Panoramic view of Hashinaka Kofun (keyhole tomb). It's located in Sakurai, Nara 633-0072, Japan.
Panoramic view of Hashinaka Kofun (keyhole tomb). It's located in Sakurai, Nara 633-0072, Japan.

Hashihaka Kofun

archaeologyancient-japanburial-sitekofun-periodnational-historic-site
4 min read

The name means "Chopstick Grave." According to the Nihon Shoki, Japan's oldest official chronicle, Princess Yamato Totohi Momoso fell in love with the kami of sacred Mount Miwa. When the affair ended in betrayal, the princess stabbed herself to death with a chopstick. Her tomb, the chronicle says, was built in the Oichi district of what is now Sakurai, Nara Prefecture. That tomb is almost certainly the massive keyhole-shaped mound that still rises from the rice paddies of the southeastern Nara Basin -- a structure so large it resembles a natural hill, and so significant that many archaeologists consider its construction the opening act of an entirely new era in Japanese civilization.

Where a Kingdom Begins

The Hashihaka Kofun is widely regarded as the first large-scale keyhole-shaped burial mound -- or zenpokoenfun -- ever constructed in Japan. Its construction, dated by most researchers to the late 3rd or early 4th century, marks a decisive break from the smaller, simpler tombs that preceded it. The mound sits at the northwestern foot of Mount Miwa, within the Makimuku archaeological complex, a sprawling site that many scholars identify as the political center of the emerging Yamato Kingship. Pottery excavated from the moat includes Kibi-type vessels from the Okayama region hundreds of kilometers to the west, suggesting that the tomb's construction involved alliances -- or authority -- that extended far beyond the local area. A 2018 analysis by the Archaeological Institute of Kashihara confirmed that ceramics from the mound's rear section were manufactured with Kibi-region clay, reinforcing the picture of a political network powerful enough to coordinate labor and ritual across great distances.

The Himiko Question

The Imperial Household Agency officially designates the Hashihaka Kofun as the tomb of Princess Yamato Totohi Momoso, daughter of the legendary Emperor Korei. But since the research of Shinya Kasai during the Taisho period, a more dramatic theory has persisted: the tomb may belong to Himiko, the shamanistic queen of Yamatai described in Chinese records of the 3rd century. Radiocarbon dating of earthenware from the moat has placed key artifacts in the range of 280 to 300 AD, tantalizingly close to Himiko's death around 248 AD. The fit is not perfect. The Chinese Wajinden describes Himiko's burial as having a sarcophagus but no stone chamber, yet a basalt slab found at the mound's base suggests a pit-type stone chamber was constructed here. Debate over the tomb's occupant has raged for a century, and in 2013, researchers were granted the first-ever on-site survey -- though the Imperial Household Agency continues to restrict full excavation.

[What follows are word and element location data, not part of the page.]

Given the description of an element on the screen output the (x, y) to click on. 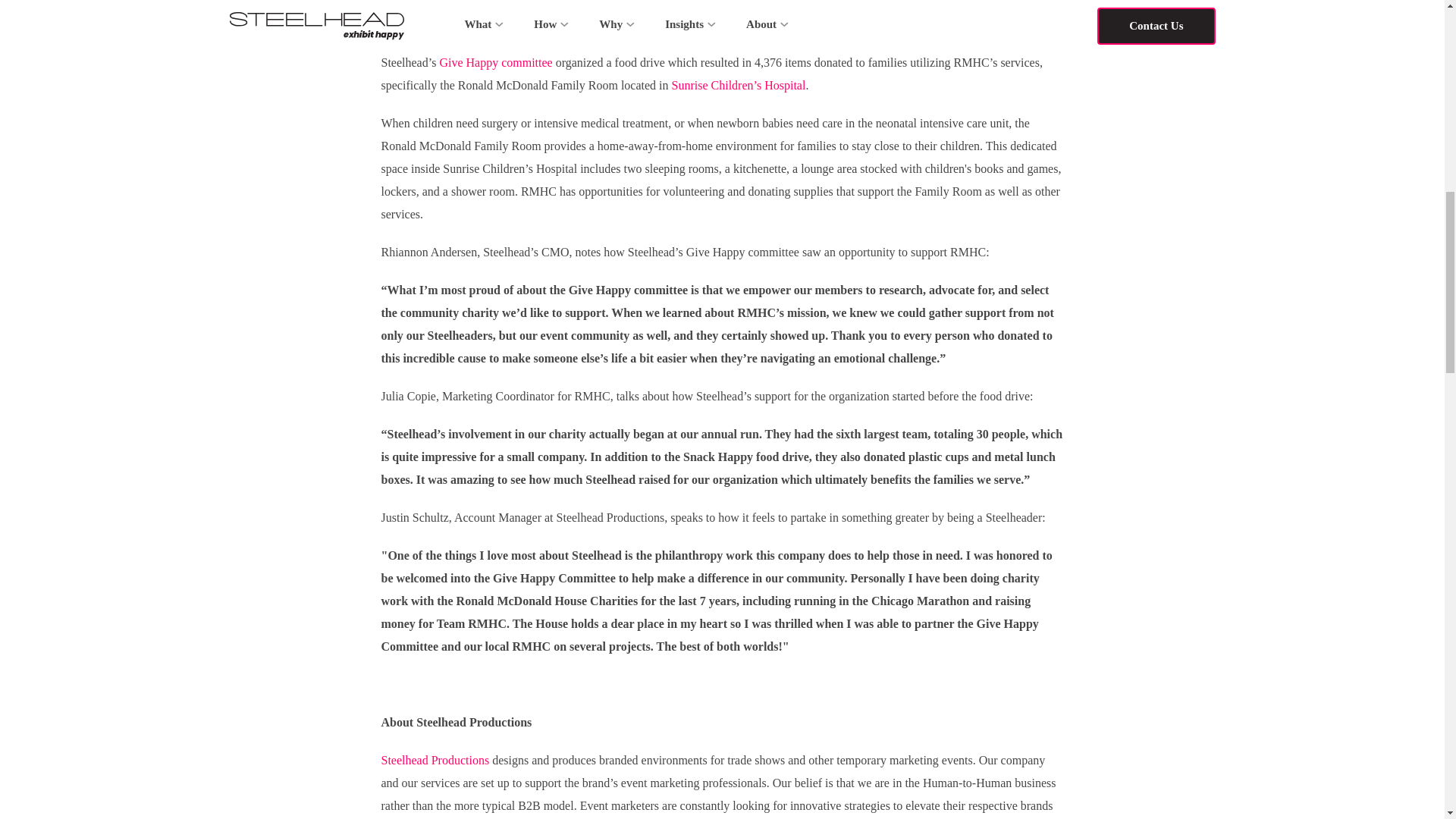
Ronald McDonald House Charities of Greater Las Vegas (818, 39)
Give Happy committee (495, 62)
Steelhead Productions (434, 759)
Steelhead Productions (661, 16)
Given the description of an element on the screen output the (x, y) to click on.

A Mountain of Earth and Stone

From the air, the Hashihaka Kofun reveals its distinctive keyhole shape: a large circular rear mound joined to a trapezoidal front section. The rear portion was built in an unprecedented four tiers, topped by a small circular hill that likely held a special vessel platform -- a five-tiered configuration found nowhere else among Japan's thousands of kofun. The front section also features four stepped tiers. Fukiishi -- carefully placed roofing stones -- were identified on the northern slope, and excavations between 1994 and 1995 revealed a broad outer moat-like depression surrounding the entire complex, likely created when builders quarried the enormous volumes of earth needed to construct the mound. A causeway with fukiishi piled on both sides crossed the moat on the southeast side. The tomb originally contained the oldest known examples of Miyayama-type special vessel bases and what are considered the earliest haniwa -- the ceremonial clay figures that would become a defining feature of Kofun-period tombs for the next three centuries.

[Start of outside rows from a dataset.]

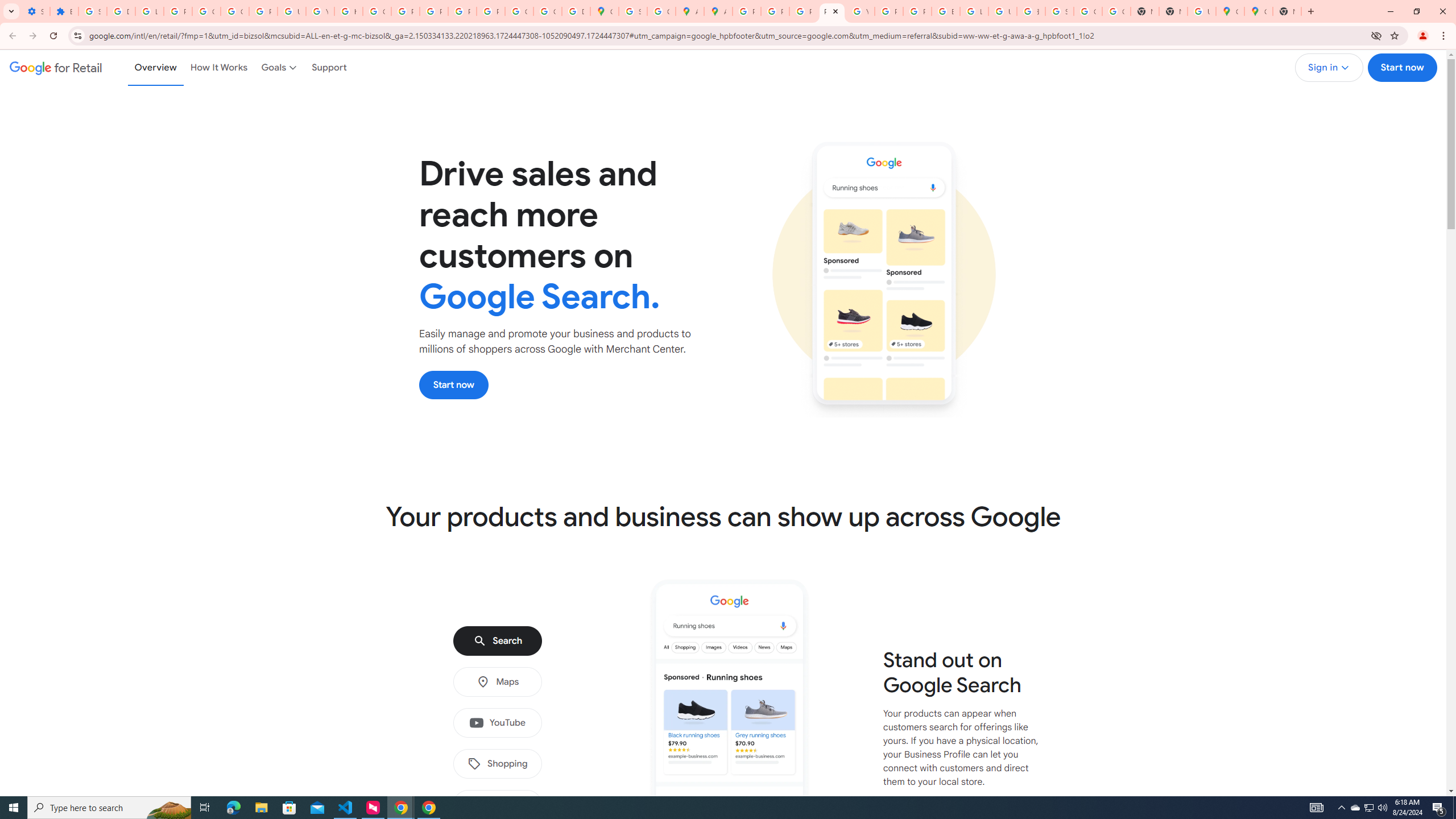
Maps (496, 681)
Support (328, 67)
Sign in - Google Accounts (1058, 11)
YouTube (496, 722)
YouTube (860, 11)
Privacy Help Center - Policies Help (774, 11)
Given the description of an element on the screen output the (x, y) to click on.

Locked Away by Imperial Decree

Unlike many archaeological sites around the world, the Hashihaka Kofun remains largely off-limits. The Imperial Household Agency manages it as a mausoleum -- the official resting place of an imperial family member -- and neither researchers nor the public may freely enter the tumulus. The moat surrounding the site has been designated a National Historic Site since 2017, and part of the adjacent pond was named one of Japan's 100 Best Reservoirs. But the mound itself is protected behind fences and protocol. The 2013 survey, conducted at the request of the Japanese Archaeological Association, was a landmark event simply because it happened at all. Archaeologists were permitted to walk the surface and make observations, but full excavation remains a political and cultural impossibility. The tomb guards its secrets behind the authority of an institution that has controlled access to imperial burial sites for over a millennium.

Dawn of the Kofun Age

Whatever its occupant's true identity, the Hashihaka Kofun holds a position in Japanese archaeology that few sites can match. Many researchers consider its construction the formal beginning of the Kofun period, the era from roughly the 3rd to 7th centuries when massive burial mounds defined the political landscape of the Japanese islands. The tomb's scale, its sophisticated engineering, and the presence of artifacts linking it to distant regions all point to a moment when local chieftains gave way to something larger: a centralized power capable of mobilizing resources, coordinating rituals, and projecting authority across the Yamato heartland and beyond. Standing at the edge of the moat today, looking up at the tree-covered mound that rises like a green hill from the flat farmland, it is easy to forget that this is not a natural feature. Every grain of that earth was carried and placed by human hands, seventeen centuries ago, to honor someone whose name -- princess or queen, legend or history -- the ground still refuses to surrender.

From the Air

Located at 34.539N, 135.841E in the southeastern Nara Basin, Sakurai, Nara Prefecture, Japan. From the air, the distinctive keyhole shape of the kofun is clearly visible amid surrounding rice paddies and farmland, with Mount Miwa rising to the southeast. The mound is tree-covered and appears as a forested hill. Look for the adjacent Hashinaka Oike pond on the western side. The site is part of the broader Makimuku archaeological complex. Nearest airports: Kansai International Airport (RJBB) approximately 55km to the west, Osaka Itami Airport (RJOO) approximately 40km to the northwest. The flat Nara Basin provides excellent visibility of the keyhole mound shape, best observed at moderate altitude. Expect clear conditions outside the June-July rainy season.